For those interested in exploring our collection online, we’ll be launching a new digital exhibit focused literary translation and the pandemic called “Inflection Points” on October 5th, as part of the virtual American Literary Translators Association conference. All our past digital exhibits can be explored online.

We’ve continued diligently collecting throughout the pandemic, and there are many new collections to explore at the Poetry Center!  At this time, we are welcoming individual and small group visits.  We are waiting to schedule large group visits, including field trips, for a future date. 

Readings and Lecture Series and Classes and Workshops

We are thrilled to cautiously return to many in-person programs at the Poetry Center this fall!  Masks are required for all Reading and Lecture Series events, and you can expect the breezeway doors to be open for Rubel Room programs to increase airflow. Please dress comfortably!
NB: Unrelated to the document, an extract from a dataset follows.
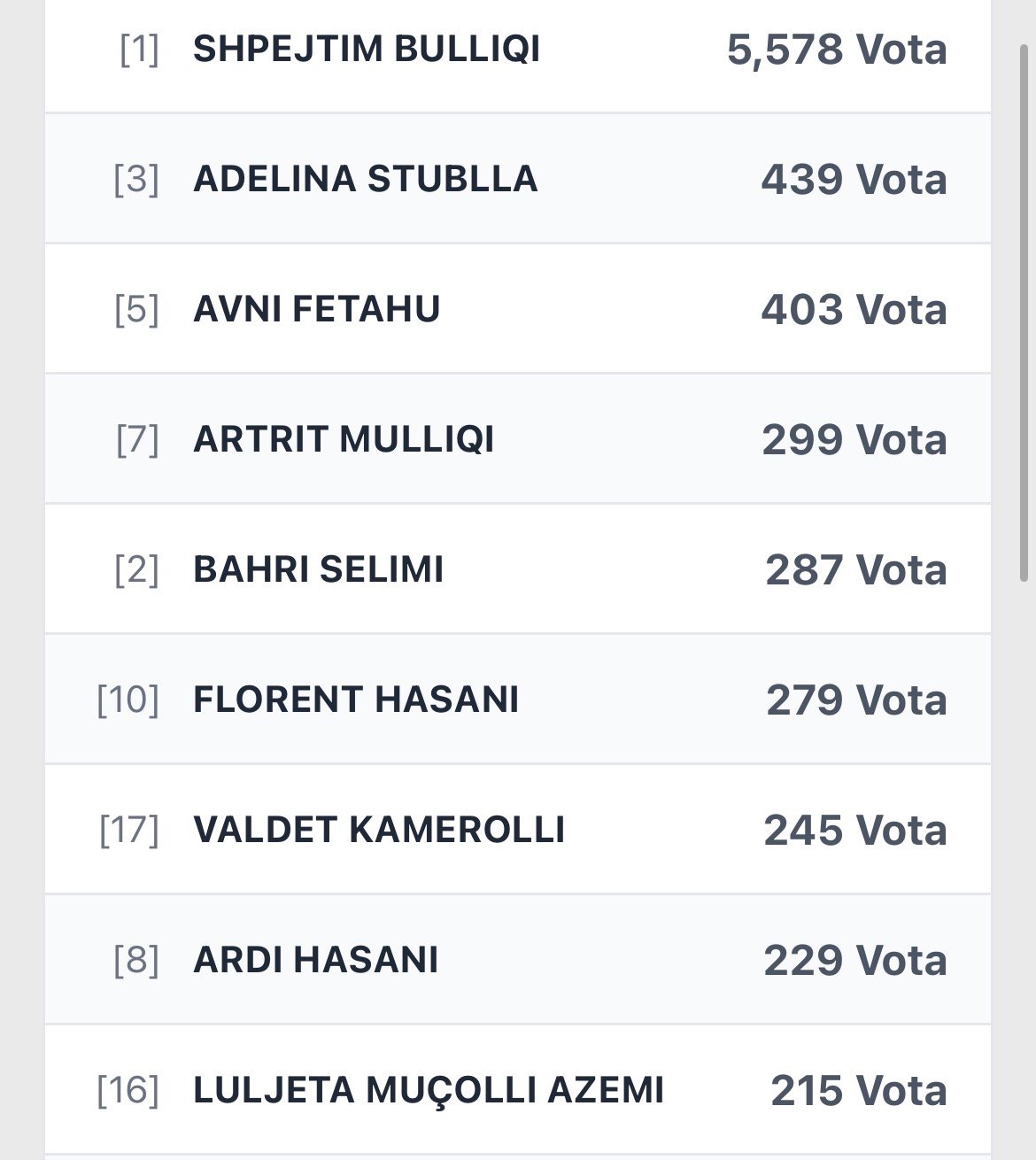Click LULJETA MUÇOLLI AZEMI name
Viewport: 1036px width, 1160px height.
[428, 1090]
If you would prefer to view our live events online, updates to the Rubel Room make livestreaming possible!  Reading and Lecture series events will be livestreamed at the time of the event here.  The recordings of Reading and Lecture Series events will be later archived in our audiovisual archive, Voca.

Additional improvements to the Rubel Room include updates to our assisted listening infrastructure: a new loop system within the Rubel Room and a new app-based technology that uses bluetooth to share sound from the Poetry Center soundboard to your smartphone. 

Our Reading and Lecture Series includes a celebration of literary translation on September 21st at 7pm, featuring the American Literary Translators Association board president Ellen Elias-Bursac, ALTA staff, and local translation practitioners.  Luis Alberto Urrea returns to Tucson on October 14th, in an event presented in partnership with the 2021 Tucson Humanities Festival.  On October 21st, we welcome Mahogany Browne to Tucson to read from her just-released collection “I Remember Death by its Proximity to What I Love.”  In November, we’ll feature our annual Tom Sanders Memorial Reading on the 4th, featuring poets Carl Marcum and Laurie Ann Guerrero; we round out the fall season in the series with a visit on December 2nd from 2020 Pulitzer Prize in Poetry winner Jericho Brown.  The reading series is co-sponsored by Innovations in Healthy Aging--a strategic collaboration led by the University of Arizona Health Sciences, rethinking what it means to thrive while aging.

Our classes and workshops program will feature in-person and remote options, with the hope to serve as many as possible in the mode of their preference; while many courses are fully registered, some still have spaces left!  Learn more about classes offered by faculty visiting in the Reading and Lecture series and from our Tucson community here.

K-12 Programs

Until there is a readily available vaccine option for youth, our programs serving K-12 audiences will remain remote.  Small group visits to the children’s area in the library are welcome.

 

Stay safe!  We hope to see you at our fall programs soon!